A few observations:
The following quote from Delta CEO Ed Bastian gets to the heart of this issue for the United States:
“The issue with the Gulf carriers is that they’ve been massively subsidized by their governments. They’re dumping seats into the market, we can’t compete, they’re running us out of our markets. They’re doing it by taking our jobs, taking our routes, they’ve done it in Europe, they’ve done it in Asia, they’ve done it in Australia, and the next stop for them is to do it in the U.S.”
Fueled by more than $52 billion in subsidies, the ME3 – Emirates, Etihad, and Qatar Airways – have expanded at unprecedented rates, without market demand and with no regard to earning a profit. As we recently noted, the Gulf airlines have dismal load factors (i.e. lots of empty airplane seats, which is seat dumping) but are maintaining above-average growth (i.e. predatory expansion). As Mr. Bastian notes, they’ve expanded massively into Europe, Asia, and Australia and harmed those markets, resulting in massive job losses. Now they are turning their attention to the United States, the largest aviation market in the world. With each daily international route lost or forgone, there is a net loss of 1,500 U.S. jobs. This cannot be allowed to stand.
- US Travel Association: Ironic name, given that they are violently opposing U.S. interests in support of the Middle East. US Travel is taking money from the United Arab Emirates – state-owned Emirates Airline and Etihad Airways are members of US Travel – to oppose Open Skies enforcement. That is a flagrant foul for an association that claims to represent the interests of the United States, and some have alleged that it may even be a violation of federal law.
- FedEx: FedEx doesn’t fly passengers, as it is a cargo airline. Enforcing Open Skies for passenger airlines would not impact their business. And as strong supporters of Open Skies enforcement in the past, their opposition now is hypocritical. It is painful to watch a company that has been so supportive of Open Skies enforcement in the past now flip and oppose enforcement for U.S. passenger carriers.
- Atlas Airlines: Atlas also does not fly passengers; it flies ACMI contracts for Emirates. Atlas Airlines is taking money from Emirates Airline, profiting off of the illegal subsidies Emirates receives from its government owners.
- JetBlue: JetBlue does not fly long haul international routes – i.e. the routes impacted by Open Skies Agreements with countries like Qatar and the UAE. You know what it does do? Sells U.S. government (GSA) tickets on Emirates planes. JetBlue is profiting from Emirates Airline predatory expansion.
- Alaska Airlines: Similar to JetBlue, Alaska also does not fly long haul international routes and is not directly impacted. JetBlue and Alaska both profit from an increased Gulf carrier presence in America through their codeshare agreements.
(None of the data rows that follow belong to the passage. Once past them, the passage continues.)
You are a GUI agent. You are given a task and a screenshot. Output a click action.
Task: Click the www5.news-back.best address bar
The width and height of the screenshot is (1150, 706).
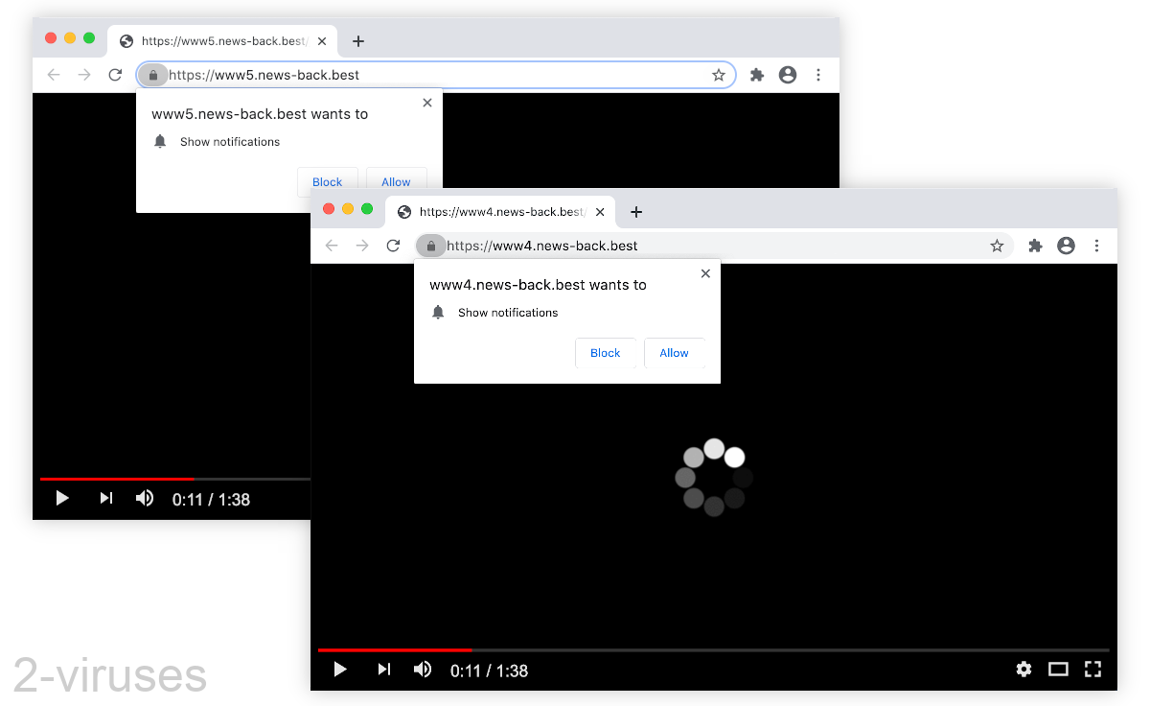431,75
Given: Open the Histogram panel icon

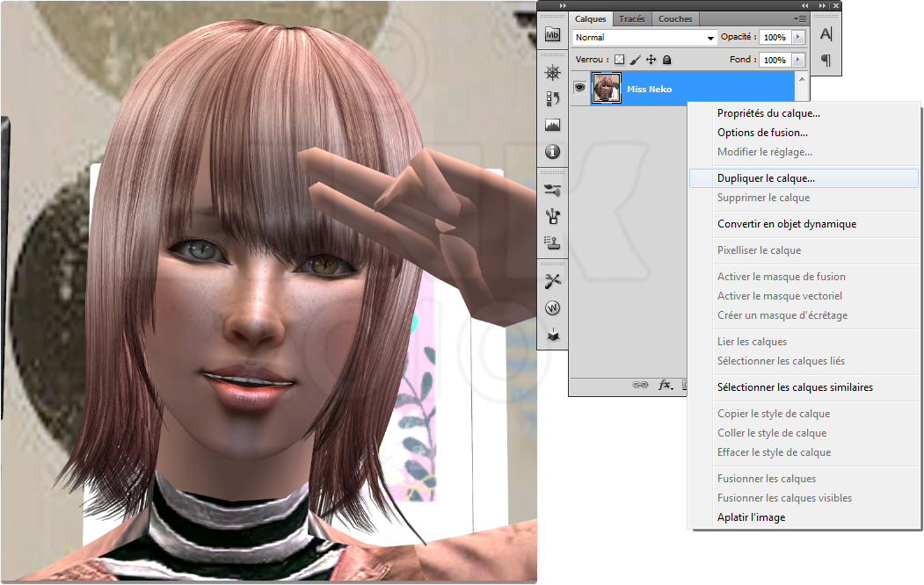Looking at the screenshot, I should [552, 126].
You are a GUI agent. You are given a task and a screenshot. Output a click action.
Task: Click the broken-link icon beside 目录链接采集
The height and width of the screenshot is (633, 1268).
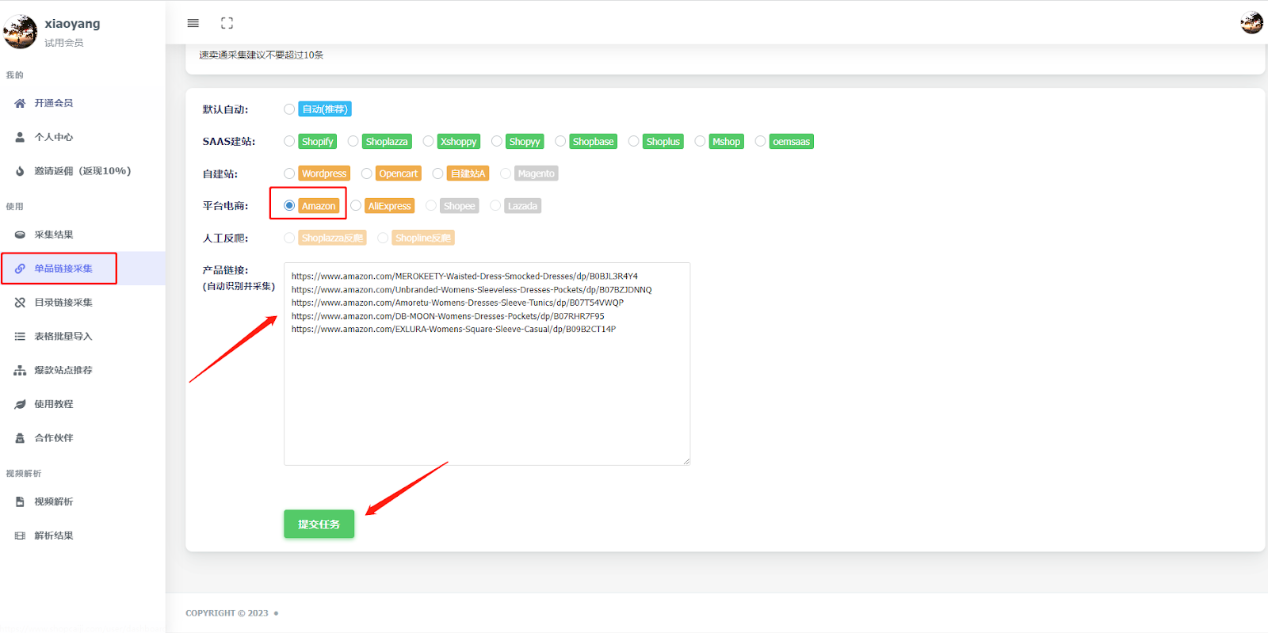20,303
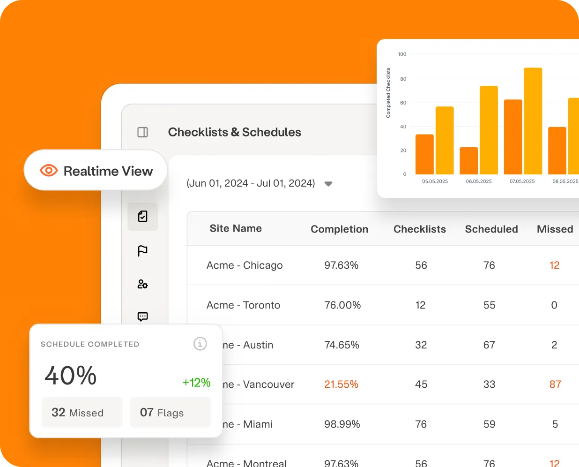Sort the table by Site Name
Viewport: 579px width, 467px height.
[x=236, y=228]
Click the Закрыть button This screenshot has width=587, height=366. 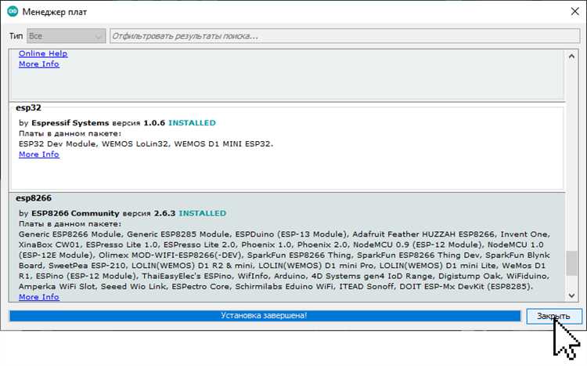[x=554, y=316]

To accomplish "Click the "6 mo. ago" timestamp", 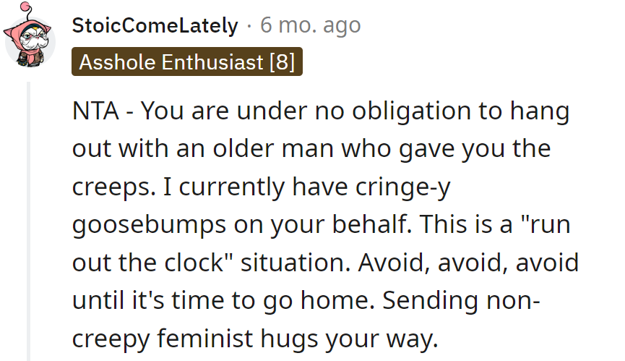I will [x=310, y=26].
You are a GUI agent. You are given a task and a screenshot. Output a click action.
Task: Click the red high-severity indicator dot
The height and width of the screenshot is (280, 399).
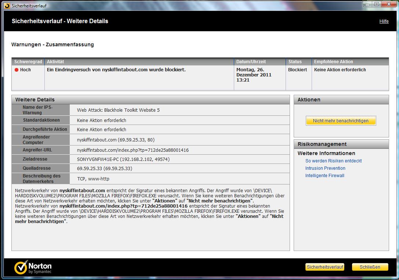[17, 70]
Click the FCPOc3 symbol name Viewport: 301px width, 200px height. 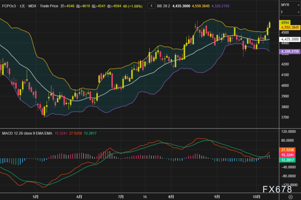9,5
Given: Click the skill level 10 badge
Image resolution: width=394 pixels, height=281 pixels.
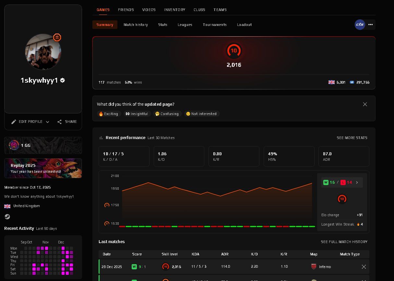Looking at the screenshot, I should click(234, 51).
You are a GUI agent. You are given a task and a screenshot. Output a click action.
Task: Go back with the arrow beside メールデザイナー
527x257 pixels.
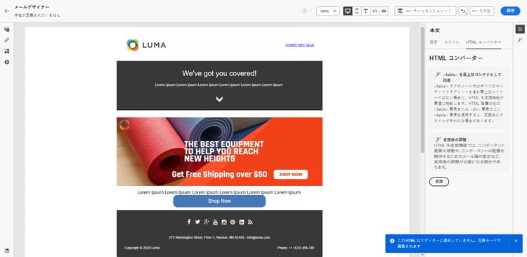click(7, 11)
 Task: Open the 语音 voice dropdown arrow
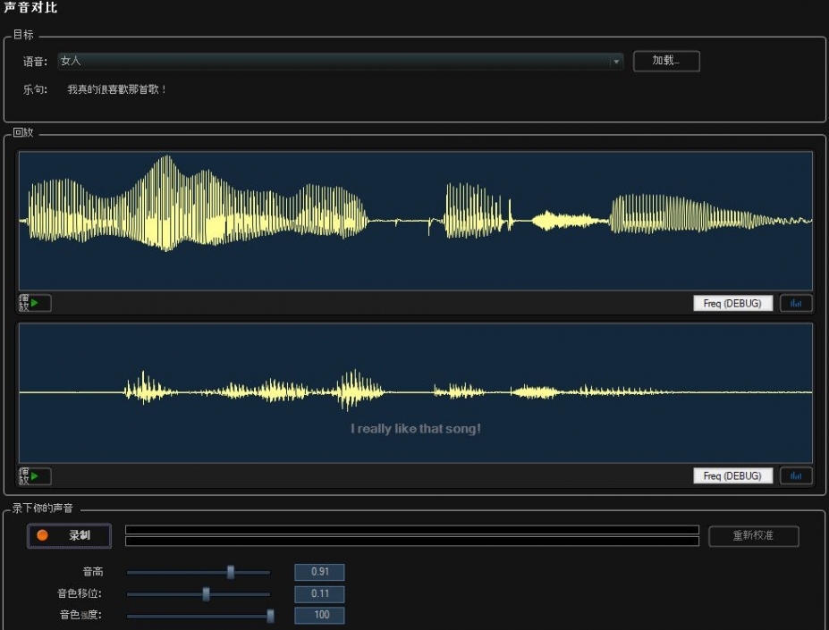(616, 62)
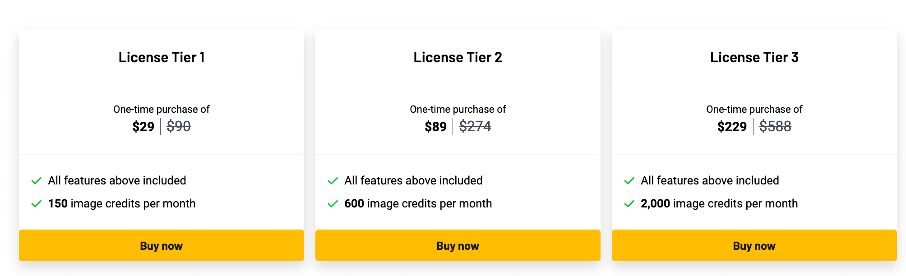
Task: Click the $29 price in Tier 1
Action: tap(143, 127)
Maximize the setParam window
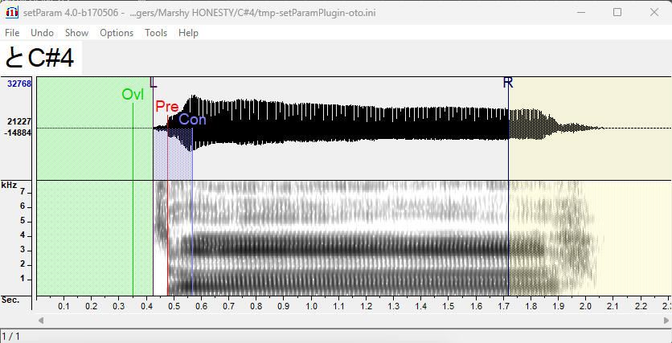Screen dimensions: 672x343 (x=617, y=12)
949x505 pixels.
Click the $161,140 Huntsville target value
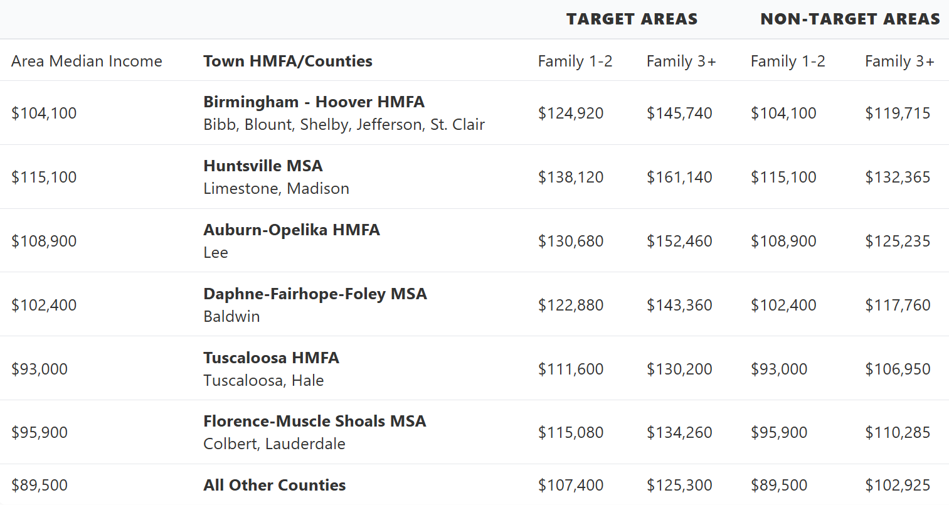tap(679, 177)
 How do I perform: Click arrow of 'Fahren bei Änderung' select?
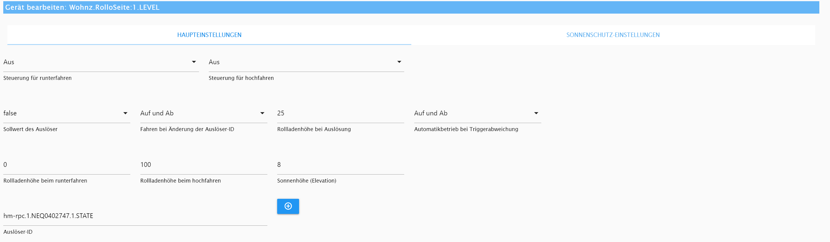(262, 113)
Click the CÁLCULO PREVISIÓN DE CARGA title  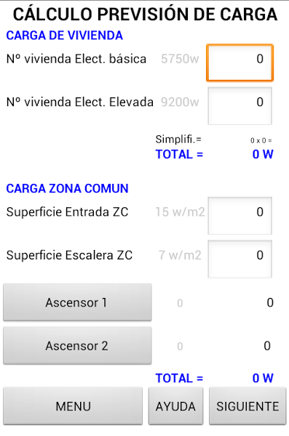(x=145, y=15)
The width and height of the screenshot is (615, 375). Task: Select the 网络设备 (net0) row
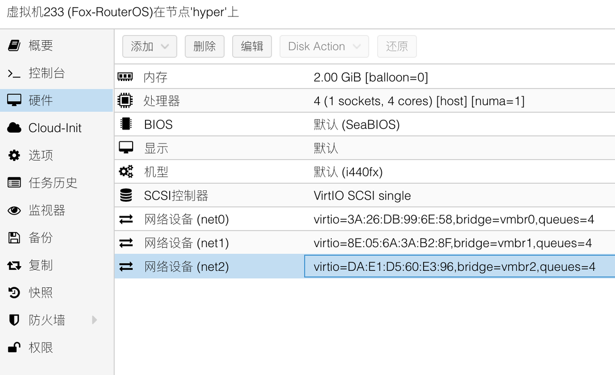[186, 220]
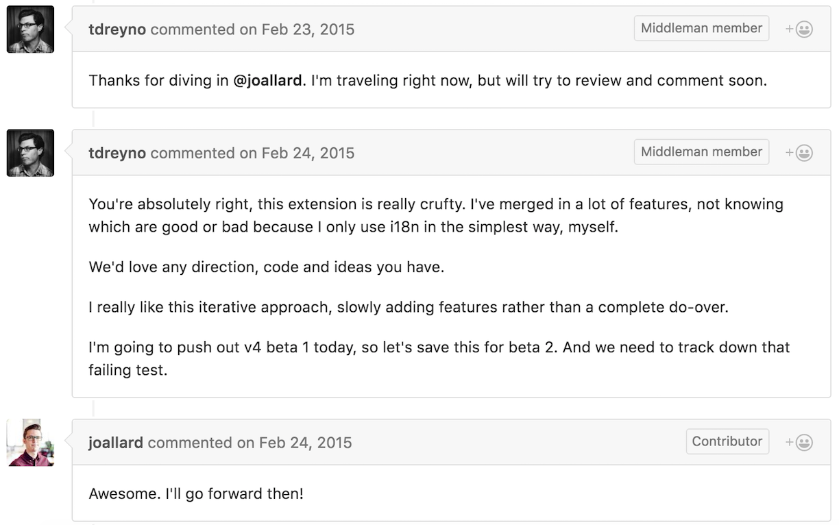This screenshot has height=525, width=839.
Task: Click the Middleman member badge on first comment
Action: pos(701,28)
But they are in essence trading their own opportunity for international expansion – thereby employing more Americans – for outsourcing to the Middle East carriers. JetBlue and Alaska’s profiting off of the Middle East airlines’ subsides does nothing for thousands of hard-working Americans impacted by massively subsidized international competition and ultimately harms their own employees growth potential.
- Business Travel Coalition (BTC, aka Kevin Mitchell): Fake News. And some have suggested in violation of federal law.
2018 is the year for action on Open Skies enforcement. The Trump Administration is strong on trade enforcement. Congress supports taking action. The opposition is dishonest and can’t be trusted. The time for enforcement is now. American aviation workers are depending on it.